Victor Ruffy (1823-1869)

Grandes figures vaudoises


Né en 1823 à Lutry, Victor Rufy étudie le doit à Lausanne, où il entre à Zofingue, et Heidelberg. Comme les autres jeunes Zofingiens d’alors qui se sentaient proches des idéaux radicaux, Leresche, Bonjour, Meystre ou encore Eytel, il ne défend pas une scission au sein de la société vaudoise. Contrairement à ce qu’avaient décidé les Lucernois et les Zurichois, fondateurs de l’Helvétia suisse en 1832, la section vaudoise de Zofingue caresse encore l’espoir de réunir sous le même étendard l’ensemble des étudiants suisses et fustige l’attitude des dissidents. En 1848 d’ailleurs, la fondation de la section vaudoise de l’Helvétia ne sera nullement le fait de Zofingiens désireux de rompre avec une société qui avait renoncé depuis longtemps à tout engagement politique, mais de quatre jeunes Vaudois, aidés de trois étudiants d’autres cantons, qui souhaitaient vivre leur foi radicale dans une société nouvelle et indépendante.

Avocat, élu au Tribunal cantonal alors qu’il n’a pas encore atteint les 25 ans requis, ce qui obligera la Grand Conseil à répéter l’opération quelques semaines plus tard, une fois ce seuil franchi par l’impétrant, Ruffy n’ambitionne rien de plus qu’une carrière tranquille dans la magistrature. La politique le rattrape toutefois, dès 1858, lorsque les électeurs de sa région l’envoient à Berne, au Conseil national. Il quitte alors ses fonctions judiciaires. L’année suivante, il est élu au Grand Conseil et le jour de son assermentation, au Conseil d’Etat. Habilement, il parvient à se dérober. Certes, ses aspirations personnelles, ses charges de famille l’incitent plutôt à fuir les honneurs. Mais, proche de Delarageaz, il sait aussi que son gouvernement est sur le point de s’écrouler, sourd qu’il est aux revendications de l’opposition de gauche et des libéraux. Avec son éviction du Conseil national en 1860, il expérimente personnellement la lassitude des Vaudois et l’épuisement du radicalisme gouvernemental, qui s’accroche au pouvoir depuis 1845.

_CONSIGNE:_
D'après l'extrait sur Victor Ruffy, répondez brièvement :
(a) En quelle année la section vaudoise de l'Helvétia est-elle fondée ?
(b) À quel conseil les électeurs de sa région envoient-ils Ruffy en 1858 ?
(c) Depuis quelle année le radicalisme gouvernemental s'accroche-t-il au pouvoir ?
Seul l'extrait doit servir de source.

_DONNÉES FOURNIES:_

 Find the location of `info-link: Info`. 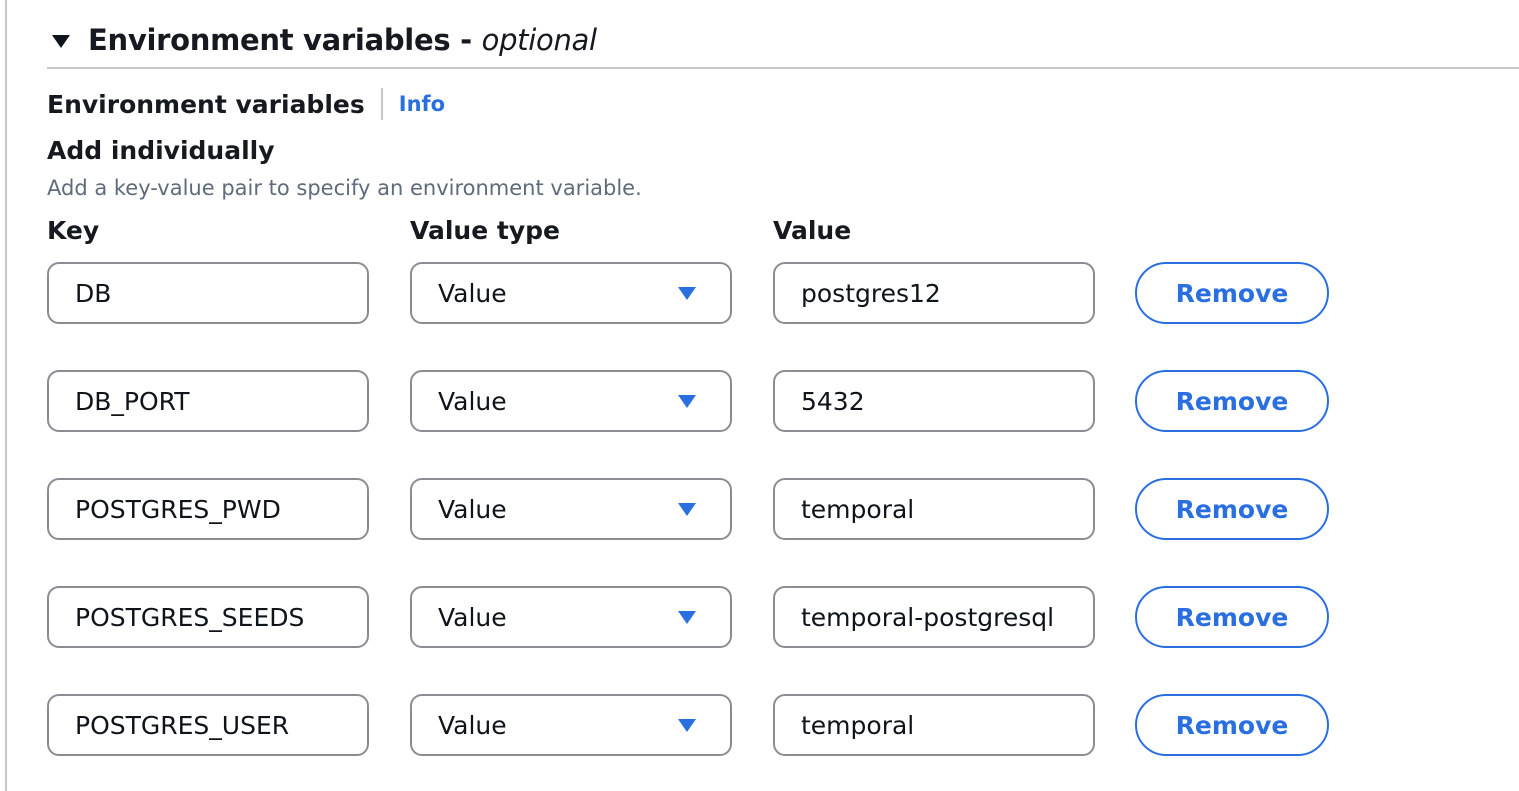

_RÉPONSE ATTENDUE:_
(a) En 1848.
(b) Au Conseil national, à Berne.
(c) Depuis 1845.